**CHALLENGE**:
Copy out every line from the start of the items down to the line containing "Action: tap(1045, 512)", keeping both ends and changing nothing.

**RECORDS SUPPLIED**:

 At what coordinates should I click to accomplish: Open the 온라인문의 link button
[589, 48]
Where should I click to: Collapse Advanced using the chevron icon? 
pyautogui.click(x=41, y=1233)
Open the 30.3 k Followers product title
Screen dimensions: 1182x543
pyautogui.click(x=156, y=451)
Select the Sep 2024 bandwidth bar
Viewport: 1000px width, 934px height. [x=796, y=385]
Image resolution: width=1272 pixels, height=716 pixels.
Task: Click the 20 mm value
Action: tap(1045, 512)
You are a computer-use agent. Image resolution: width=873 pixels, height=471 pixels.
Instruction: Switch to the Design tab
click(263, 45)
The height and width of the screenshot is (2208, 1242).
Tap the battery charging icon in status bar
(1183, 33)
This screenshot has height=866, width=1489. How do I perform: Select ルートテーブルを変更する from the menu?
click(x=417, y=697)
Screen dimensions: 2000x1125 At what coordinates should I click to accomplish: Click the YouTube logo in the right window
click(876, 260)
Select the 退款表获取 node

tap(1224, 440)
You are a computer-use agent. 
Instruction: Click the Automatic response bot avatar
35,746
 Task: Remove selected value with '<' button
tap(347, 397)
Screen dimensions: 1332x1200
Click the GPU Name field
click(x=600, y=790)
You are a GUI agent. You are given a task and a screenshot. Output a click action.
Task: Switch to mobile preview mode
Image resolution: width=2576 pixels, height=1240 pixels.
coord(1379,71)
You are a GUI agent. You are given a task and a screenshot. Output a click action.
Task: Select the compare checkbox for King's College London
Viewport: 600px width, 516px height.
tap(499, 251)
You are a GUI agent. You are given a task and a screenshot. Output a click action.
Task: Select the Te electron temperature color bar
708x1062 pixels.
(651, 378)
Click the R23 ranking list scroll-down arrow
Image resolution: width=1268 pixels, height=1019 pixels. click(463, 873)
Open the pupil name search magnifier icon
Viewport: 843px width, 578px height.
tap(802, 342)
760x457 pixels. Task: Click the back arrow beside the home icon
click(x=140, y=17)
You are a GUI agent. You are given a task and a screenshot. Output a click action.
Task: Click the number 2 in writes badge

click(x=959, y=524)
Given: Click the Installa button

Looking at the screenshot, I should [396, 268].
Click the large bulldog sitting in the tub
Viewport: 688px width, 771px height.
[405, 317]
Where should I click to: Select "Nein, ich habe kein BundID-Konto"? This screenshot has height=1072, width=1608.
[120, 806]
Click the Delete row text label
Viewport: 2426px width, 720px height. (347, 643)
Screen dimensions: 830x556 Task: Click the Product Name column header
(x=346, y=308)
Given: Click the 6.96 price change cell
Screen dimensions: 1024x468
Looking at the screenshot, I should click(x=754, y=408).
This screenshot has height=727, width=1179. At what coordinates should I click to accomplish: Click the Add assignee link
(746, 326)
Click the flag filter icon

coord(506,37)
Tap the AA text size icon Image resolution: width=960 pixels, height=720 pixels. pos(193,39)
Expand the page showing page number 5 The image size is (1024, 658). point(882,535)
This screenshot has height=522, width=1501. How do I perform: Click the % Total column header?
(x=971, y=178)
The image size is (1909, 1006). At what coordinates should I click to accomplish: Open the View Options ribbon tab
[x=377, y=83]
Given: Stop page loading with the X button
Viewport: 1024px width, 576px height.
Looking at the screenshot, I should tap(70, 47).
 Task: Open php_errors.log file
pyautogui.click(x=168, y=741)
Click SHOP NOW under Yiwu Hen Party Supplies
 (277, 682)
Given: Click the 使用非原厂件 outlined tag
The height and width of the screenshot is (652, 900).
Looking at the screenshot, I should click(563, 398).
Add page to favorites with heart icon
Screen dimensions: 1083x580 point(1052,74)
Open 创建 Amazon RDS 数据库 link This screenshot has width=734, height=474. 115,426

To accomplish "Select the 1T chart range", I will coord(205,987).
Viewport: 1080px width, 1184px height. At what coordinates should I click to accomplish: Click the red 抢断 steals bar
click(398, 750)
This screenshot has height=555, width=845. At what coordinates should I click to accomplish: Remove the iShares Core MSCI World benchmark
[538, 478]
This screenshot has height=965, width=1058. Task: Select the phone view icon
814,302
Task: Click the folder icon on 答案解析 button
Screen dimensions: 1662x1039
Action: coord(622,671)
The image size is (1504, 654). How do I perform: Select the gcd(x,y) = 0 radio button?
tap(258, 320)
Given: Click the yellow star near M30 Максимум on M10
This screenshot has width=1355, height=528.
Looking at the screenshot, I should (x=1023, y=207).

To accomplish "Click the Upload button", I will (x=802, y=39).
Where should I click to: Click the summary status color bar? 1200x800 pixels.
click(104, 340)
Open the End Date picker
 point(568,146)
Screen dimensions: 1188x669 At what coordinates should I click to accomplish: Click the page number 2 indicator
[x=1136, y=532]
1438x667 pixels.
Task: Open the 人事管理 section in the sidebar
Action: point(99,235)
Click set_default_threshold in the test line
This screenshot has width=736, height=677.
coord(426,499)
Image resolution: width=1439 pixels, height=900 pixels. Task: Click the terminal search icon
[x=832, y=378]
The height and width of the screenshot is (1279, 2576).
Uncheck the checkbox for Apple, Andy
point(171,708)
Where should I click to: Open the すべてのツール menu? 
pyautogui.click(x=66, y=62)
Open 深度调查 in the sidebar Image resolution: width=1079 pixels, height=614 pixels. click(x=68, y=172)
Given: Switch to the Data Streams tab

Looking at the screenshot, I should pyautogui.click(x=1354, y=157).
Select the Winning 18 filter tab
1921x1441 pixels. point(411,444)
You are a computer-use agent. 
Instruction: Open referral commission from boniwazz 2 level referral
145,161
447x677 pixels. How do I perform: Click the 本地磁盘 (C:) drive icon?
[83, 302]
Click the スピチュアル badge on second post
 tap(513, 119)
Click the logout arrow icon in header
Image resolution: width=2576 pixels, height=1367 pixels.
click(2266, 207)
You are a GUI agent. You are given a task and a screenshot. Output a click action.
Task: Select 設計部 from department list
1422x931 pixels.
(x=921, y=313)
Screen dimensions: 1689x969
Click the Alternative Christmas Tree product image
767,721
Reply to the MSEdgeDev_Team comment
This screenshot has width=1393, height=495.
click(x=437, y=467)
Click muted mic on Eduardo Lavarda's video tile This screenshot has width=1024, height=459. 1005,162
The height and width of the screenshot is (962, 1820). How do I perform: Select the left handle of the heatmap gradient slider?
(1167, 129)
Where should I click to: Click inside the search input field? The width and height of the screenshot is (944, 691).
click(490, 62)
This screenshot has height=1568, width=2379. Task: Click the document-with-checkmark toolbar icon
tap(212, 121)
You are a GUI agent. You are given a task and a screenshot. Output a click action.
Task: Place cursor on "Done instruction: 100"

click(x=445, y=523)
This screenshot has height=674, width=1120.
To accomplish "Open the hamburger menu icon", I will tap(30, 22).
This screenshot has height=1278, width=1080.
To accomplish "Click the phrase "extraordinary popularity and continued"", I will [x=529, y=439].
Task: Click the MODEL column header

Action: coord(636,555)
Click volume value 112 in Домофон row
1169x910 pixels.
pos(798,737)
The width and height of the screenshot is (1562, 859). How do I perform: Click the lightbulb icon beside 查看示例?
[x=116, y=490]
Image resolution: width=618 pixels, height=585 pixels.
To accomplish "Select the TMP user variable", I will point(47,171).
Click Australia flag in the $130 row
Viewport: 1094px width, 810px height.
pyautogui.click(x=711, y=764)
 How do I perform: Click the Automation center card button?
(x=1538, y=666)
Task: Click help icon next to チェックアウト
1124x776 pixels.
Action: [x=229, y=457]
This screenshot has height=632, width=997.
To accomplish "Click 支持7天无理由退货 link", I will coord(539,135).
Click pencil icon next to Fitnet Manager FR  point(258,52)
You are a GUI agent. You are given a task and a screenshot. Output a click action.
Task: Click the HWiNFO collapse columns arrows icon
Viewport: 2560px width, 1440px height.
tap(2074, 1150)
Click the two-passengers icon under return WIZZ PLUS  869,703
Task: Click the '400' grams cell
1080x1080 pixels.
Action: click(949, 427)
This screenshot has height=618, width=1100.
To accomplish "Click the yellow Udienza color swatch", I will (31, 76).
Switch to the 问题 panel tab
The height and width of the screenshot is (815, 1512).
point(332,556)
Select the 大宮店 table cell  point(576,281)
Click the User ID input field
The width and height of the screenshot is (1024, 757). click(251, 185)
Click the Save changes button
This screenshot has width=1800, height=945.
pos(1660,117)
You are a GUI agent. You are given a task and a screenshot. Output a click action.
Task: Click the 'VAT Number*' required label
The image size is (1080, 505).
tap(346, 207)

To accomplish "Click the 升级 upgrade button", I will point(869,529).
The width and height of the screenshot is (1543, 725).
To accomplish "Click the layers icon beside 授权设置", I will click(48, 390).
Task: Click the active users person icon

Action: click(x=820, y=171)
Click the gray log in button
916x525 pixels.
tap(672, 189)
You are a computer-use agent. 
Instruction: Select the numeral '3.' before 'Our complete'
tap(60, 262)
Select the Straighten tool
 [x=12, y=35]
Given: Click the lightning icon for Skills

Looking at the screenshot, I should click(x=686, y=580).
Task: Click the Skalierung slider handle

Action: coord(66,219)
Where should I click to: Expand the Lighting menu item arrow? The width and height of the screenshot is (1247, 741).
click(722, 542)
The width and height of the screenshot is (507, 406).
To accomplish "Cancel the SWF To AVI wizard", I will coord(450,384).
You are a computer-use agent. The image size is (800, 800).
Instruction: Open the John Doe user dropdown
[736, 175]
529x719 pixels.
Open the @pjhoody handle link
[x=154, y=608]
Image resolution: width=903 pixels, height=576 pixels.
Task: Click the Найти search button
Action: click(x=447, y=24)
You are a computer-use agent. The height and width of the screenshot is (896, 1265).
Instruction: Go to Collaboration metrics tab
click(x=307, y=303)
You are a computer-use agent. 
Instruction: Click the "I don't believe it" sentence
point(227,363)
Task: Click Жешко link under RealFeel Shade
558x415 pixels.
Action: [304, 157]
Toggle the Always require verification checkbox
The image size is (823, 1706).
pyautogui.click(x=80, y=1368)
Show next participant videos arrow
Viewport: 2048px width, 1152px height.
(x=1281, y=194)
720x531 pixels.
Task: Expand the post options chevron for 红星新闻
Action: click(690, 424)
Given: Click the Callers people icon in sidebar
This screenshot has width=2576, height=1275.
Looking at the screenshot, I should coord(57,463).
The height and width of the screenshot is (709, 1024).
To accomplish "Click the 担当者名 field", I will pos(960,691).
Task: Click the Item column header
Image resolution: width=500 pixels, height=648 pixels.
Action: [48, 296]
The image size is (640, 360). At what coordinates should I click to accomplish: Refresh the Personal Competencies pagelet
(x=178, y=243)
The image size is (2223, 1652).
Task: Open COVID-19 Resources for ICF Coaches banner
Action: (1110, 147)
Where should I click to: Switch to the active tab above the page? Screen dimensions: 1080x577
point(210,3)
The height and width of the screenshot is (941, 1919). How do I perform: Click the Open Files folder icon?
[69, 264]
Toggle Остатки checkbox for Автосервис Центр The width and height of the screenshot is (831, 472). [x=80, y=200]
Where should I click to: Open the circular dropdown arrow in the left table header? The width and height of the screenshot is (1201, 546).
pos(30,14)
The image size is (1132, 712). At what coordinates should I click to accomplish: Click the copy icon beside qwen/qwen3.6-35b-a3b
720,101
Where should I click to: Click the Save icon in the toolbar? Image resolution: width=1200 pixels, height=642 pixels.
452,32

**OUTPUT FOR THIS EXERCISE**:
 At what coordinates should I click to accomplish: Open the 온라인문의 link button
[589, 48]
Where should I click to: Collapse Advanced using the chevron icon? 
pyautogui.click(x=41, y=1233)
Open the 30.3 k Followers product title
Screen dimensions: 1182x543
pyautogui.click(x=156, y=451)
Select the Sep 2024 bandwidth bar
Viewport: 1000px width, 934px height. [x=796, y=385]
Image resolution: width=1272 pixels, height=716 pixels.
Task: Click the 20 mm value
Action: tap(1045, 512)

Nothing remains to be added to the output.